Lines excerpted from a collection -
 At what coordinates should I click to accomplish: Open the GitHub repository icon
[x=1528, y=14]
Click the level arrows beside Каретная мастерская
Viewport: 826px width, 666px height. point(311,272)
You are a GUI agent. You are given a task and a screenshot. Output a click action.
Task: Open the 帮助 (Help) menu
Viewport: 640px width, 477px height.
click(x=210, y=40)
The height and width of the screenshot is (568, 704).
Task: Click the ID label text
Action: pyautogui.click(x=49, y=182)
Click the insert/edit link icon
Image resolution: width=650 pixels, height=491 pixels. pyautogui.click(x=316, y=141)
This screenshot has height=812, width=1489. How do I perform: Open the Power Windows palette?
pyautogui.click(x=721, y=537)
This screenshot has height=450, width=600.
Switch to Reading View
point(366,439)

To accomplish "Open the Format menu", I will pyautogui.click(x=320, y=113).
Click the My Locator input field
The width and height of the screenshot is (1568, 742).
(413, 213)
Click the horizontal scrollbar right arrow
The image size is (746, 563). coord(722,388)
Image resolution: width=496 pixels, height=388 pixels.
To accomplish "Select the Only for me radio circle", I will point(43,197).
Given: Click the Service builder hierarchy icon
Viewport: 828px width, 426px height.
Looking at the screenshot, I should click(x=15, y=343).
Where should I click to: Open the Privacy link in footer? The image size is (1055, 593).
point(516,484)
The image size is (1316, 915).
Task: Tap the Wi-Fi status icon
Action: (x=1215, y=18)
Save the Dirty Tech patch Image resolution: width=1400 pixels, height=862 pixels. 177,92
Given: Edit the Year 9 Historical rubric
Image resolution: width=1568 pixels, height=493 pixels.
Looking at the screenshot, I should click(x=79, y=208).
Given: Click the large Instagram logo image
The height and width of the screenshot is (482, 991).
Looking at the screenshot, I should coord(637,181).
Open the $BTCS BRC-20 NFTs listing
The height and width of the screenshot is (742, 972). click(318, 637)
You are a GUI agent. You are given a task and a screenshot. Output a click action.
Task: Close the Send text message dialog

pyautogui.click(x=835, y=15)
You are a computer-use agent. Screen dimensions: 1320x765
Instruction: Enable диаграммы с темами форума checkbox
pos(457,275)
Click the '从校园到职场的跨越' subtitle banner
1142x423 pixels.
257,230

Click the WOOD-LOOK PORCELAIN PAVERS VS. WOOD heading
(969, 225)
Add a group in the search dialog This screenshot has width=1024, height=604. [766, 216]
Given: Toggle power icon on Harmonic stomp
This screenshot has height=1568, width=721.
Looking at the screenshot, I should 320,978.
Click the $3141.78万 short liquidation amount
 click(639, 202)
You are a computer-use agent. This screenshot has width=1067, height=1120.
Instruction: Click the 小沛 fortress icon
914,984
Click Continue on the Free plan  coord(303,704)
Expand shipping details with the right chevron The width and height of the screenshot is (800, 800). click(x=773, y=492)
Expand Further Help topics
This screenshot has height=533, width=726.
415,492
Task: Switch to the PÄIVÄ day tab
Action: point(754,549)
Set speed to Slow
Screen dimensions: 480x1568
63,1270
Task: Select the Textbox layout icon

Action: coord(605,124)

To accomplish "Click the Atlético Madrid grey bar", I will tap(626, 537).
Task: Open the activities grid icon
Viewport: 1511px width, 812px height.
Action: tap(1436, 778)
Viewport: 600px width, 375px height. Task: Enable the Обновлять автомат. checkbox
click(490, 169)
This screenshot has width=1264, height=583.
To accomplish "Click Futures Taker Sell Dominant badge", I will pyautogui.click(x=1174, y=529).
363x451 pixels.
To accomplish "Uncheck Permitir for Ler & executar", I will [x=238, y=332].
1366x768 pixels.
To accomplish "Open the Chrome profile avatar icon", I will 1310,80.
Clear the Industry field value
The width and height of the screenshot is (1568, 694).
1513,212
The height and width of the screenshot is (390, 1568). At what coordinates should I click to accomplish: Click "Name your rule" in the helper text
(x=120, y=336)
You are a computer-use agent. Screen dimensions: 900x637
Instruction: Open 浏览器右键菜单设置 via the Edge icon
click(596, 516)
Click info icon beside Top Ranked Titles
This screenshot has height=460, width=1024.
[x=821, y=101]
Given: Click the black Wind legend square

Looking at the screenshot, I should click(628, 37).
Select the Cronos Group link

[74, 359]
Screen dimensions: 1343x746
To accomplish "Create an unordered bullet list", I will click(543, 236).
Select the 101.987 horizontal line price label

WRITTEN PROBLEM - Substitute "radio button" for "radio circle" throughout the lines above, leaving everything else as it is.

WORKED ANSWER -
 At what coordinates should I click to accomplish: Open the GitHub repository icon
[x=1528, y=14]
Click the level arrows beside Каретная мастерская
Viewport: 826px width, 666px height. point(311,272)
You are a GUI agent. You are given a task and a screenshot. Output a click action.
Task: Open the 帮助 (Help) menu
Viewport: 640px width, 477px height.
click(x=210, y=40)
The height and width of the screenshot is (568, 704).
Task: Click the ID label text
Action: pyautogui.click(x=49, y=182)
Click the insert/edit link icon
Image resolution: width=650 pixels, height=491 pixels. pyautogui.click(x=316, y=141)
This screenshot has height=812, width=1489. How do I perform: Open the Power Windows palette?
pyautogui.click(x=721, y=537)
This screenshot has height=450, width=600.
Switch to Reading View
point(366,439)

To accomplish "Open the Format menu", I will pyautogui.click(x=320, y=113).
Click the My Locator input field
The width and height of the screenshot is (1568, 742).
(413, 213)
Click the horizontal scrollbar right arrow
The image size is (746, 563). coord(722,388)
Image resolution: width=496 pixels, height=388 pixels.
To accomplish "Select the Only for me radio button", I will point(43,197).
Given: Click the Service builder hierarchy icon
Viewport: 828px width, 426px height.
Looking at the screenshot, I should click(x=15, y=343).
Where should I click to: Open the Privacy link in footer? The image size is (1055, 593).
point(516,484)
The image size is (1316, 915).
Task: Tap the Wi-Fi status icon
Action: (x=1215, y=18)
Save the Dirty Tech patch Image resolution: width=1400 pixels, height=862 pixels. 177,92
Given: Edit the Year 9 Historical rubric
Image resolution: width=1568 pixels, height=493 pixels.
Looking at the screenshot, I should click(x=79, y=208).
Given: Click the large Instagram logo image
The height and width of the screenshot is (482, 991).
Looking at the screenshot, I should coord(637,181).
Open the $BTCS BRC-20 NFTs listing
The height and width of the screenshot is (742, 972). click(318, 637)
You are a GUI agent. You are given a task and a screenshot. Output a click action.
Task: Close the Send text message dialog

pyautogui.click(x=835, y=15)
You are a computer-use agent. Screen dimensions: 1320x765
Instruction: Enable диаграммы с темами форума checkbox
pos(457,275)
Click the '从校园到职场的跨越' subtitle banner
1142x423 pixels.
257,230

Click the WOOD-LOOK PORCELAIN PAVERS VS. WOOD heading
(969, 225)
Add a group in the search dialog This screenshot has width=1024, height=604. [766, 216]
Given: Toggle power icon on Harmonic stomp
This screenshot has height=1568, width=721.
Looking at the screenshot, I should 320,978.
Click the $3141.78万 short liquidation amount
 click(639, 202)
You are a computer-use agent. This screenshot has width=1067, height=1120.
Instruction: Click the 小沛 fortress icon
914,984
Click Continue on the Free plan  coord(303,704)
Expand shipping details with the right chevron The width and height of the screenshot is (800, 800). click(x=773, y=492)
Expand Further Help topics
This screenshot has height=533, width=726.
415,492
Task: Switch to the PÄIVÄ day tab
Action: point(754,549)
Set speed to Slow
Screen dimensions: 480x1568
63,1270
Task: Select the Textbox layout icon

Action: coord(605,124)

To accomplish "Click the Atlético Madrid grey bar", I will tap(626, 537).
Task: Open the activities grid icon
Viewport: 1511px width, 812px height.
Action: tap(1436, 778)
Viewport: 600px width, 375px height. Task: Enable the Обновлять автомат. checkbox
click(490, 169)
This screenshot has width=1264, height=583.
To accomplish "Click Futures Taker Sell Dominant badge", I will pyautogui.click(x=1174, y=529).
363x451 pixels.
To accomplish "Uncheck Permitir for Ler & executar", I will [x=238, y=332].
1366x768 pixels.
To accomplish "Open the Chrome profile avatar icon", I will 1310,80.
Clear the Industry field value
The width and height of the screenshot is (1568, 694).
1513,212
The height and width of the screenshot is (390, 1568). At what coordinates should I click to accomplish: Click "Name your rule" in the helper text
(x=120, y=336)
You are a computer-use agent. Screen dimensions: 900x637
Instruction: Open 浏览器右键菜单设置 via the Edge icon
click(596, 516)
Click info icon beside Top Ranked Titles
This screenshot has height=460, width=1024.
[x=821, y=101]
Given: Click the black Wind legend square

Looking at the screenshot, I should click(628, 37).
Select the Cronos Group link

[74, 359]
Screen dimensions: 1343x746
To accomplish "Create an unordered bullet list", I will click(543, 236).
Select the 101.987 horizontal line price label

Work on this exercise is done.